AdAlta (ASX:1AD) has soared to a one-and-a-half year high after its lead drug candidate — a molecule inspired by shark antibodies — received orphan drug designation in the United States for the treatment of a rare lung disease.

The US Food and Drug Administration designated AD-214 as an orphan drug in the treatment of idiopathic pulmonary fibrosis, a condition where the lung tissue becomes scarred for an unknown reason.

The orphan designation, which follows a previous one for AD-214’s predecessor molecule AD-214, makes AdAlta eligible for certain tax credits and market exclusivity if the drug is approved.

AD-214 is currently in phase 1 trials.

At 10.15am, Adalta were up 25.7 per cent to 22c, their highest level since July 2019. (But still only giving the Melbourne biotech a market cap of about $43 million).

Elsewhere in the ASX biotech space, Opthea (ASX:OPT) announced it had finalised the designs of its two Phase 3 clinical trials to treat wet age-related macular degeneration (AMD), a condition that occurs when abnormal blood vessels develop in the eye, causing blurry vision.

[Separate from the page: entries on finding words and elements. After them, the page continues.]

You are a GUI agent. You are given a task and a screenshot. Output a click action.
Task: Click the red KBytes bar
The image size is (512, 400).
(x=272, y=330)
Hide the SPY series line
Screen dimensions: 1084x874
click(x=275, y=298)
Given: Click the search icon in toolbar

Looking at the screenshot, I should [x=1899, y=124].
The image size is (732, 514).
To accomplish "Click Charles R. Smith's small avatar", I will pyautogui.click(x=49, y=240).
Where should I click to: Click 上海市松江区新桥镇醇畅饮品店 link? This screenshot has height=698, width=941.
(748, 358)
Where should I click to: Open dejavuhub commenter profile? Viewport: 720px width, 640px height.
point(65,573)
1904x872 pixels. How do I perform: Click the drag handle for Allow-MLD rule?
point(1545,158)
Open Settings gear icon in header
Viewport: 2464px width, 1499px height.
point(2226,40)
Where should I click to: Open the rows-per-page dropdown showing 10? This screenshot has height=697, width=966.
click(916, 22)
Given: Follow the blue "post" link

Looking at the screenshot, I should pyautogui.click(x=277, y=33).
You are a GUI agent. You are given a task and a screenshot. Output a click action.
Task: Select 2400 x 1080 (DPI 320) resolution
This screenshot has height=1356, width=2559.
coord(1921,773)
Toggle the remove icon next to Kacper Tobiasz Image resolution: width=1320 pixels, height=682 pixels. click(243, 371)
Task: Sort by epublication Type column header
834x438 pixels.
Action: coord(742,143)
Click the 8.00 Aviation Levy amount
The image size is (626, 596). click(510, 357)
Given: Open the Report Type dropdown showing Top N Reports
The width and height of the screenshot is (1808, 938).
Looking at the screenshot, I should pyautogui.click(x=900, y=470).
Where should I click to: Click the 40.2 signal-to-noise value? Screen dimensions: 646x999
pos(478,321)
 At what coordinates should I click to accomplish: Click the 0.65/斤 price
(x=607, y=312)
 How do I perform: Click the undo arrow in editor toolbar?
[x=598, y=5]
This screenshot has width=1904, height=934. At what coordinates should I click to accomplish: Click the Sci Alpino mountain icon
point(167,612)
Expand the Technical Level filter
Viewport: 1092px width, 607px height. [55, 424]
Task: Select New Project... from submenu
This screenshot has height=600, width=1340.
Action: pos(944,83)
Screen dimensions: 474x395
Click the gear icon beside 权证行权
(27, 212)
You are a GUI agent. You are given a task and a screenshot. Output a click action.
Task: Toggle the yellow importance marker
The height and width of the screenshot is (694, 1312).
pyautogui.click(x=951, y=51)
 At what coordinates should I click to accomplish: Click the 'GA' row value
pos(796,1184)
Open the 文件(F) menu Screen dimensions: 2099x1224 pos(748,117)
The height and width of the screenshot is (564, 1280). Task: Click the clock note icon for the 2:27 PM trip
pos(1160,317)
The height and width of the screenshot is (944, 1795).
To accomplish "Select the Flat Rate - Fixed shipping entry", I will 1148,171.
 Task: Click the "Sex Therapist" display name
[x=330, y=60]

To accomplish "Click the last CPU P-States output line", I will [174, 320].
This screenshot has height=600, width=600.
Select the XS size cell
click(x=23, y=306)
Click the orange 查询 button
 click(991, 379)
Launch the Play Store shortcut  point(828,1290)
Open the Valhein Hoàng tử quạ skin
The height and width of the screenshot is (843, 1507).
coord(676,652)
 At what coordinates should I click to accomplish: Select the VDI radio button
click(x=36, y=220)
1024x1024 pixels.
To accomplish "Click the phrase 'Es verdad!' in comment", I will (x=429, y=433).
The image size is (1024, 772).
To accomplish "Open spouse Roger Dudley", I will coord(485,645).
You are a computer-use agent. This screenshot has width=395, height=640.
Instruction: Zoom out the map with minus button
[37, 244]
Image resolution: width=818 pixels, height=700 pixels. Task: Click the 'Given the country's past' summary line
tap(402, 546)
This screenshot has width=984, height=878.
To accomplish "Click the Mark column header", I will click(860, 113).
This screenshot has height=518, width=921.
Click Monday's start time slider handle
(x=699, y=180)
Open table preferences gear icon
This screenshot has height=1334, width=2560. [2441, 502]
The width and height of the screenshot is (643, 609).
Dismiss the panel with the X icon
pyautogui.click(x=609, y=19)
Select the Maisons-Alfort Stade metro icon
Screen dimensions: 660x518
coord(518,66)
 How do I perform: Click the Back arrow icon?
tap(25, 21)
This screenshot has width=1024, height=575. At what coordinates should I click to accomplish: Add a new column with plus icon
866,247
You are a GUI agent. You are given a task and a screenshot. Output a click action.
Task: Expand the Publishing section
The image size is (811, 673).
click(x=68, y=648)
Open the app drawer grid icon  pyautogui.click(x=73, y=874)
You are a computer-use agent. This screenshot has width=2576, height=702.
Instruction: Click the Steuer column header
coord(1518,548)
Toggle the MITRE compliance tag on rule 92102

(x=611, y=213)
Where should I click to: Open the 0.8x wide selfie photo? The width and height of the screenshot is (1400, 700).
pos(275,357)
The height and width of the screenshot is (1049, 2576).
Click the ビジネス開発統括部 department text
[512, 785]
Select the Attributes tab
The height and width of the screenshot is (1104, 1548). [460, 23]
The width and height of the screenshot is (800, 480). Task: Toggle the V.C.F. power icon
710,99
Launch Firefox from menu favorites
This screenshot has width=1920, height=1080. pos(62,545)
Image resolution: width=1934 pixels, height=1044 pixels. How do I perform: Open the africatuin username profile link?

The two pivotal trials will each enroll about 990 patients and evaluate how well Opthea’s OPT-302 biologic works in combination with two existing medications, compared to treatment with those drugs alone.

Opthea said it is on track to begin the trials this quarter and to report results from them in the first half of 2023.

If the results are favourable, Opthea said it would ask for drug approval in the United States and Europe.

The company hopes that OPT-302 might be adopted for use in combination with either of the two existing treatments: Novartis and Genetech‘s Lucentis or Regeneron‘s Eylea.

Those drugs had combined sales of $US11.9 billion ($15 billion) in 2019.

At 10.29am, Opthea shares were flat at $1.69.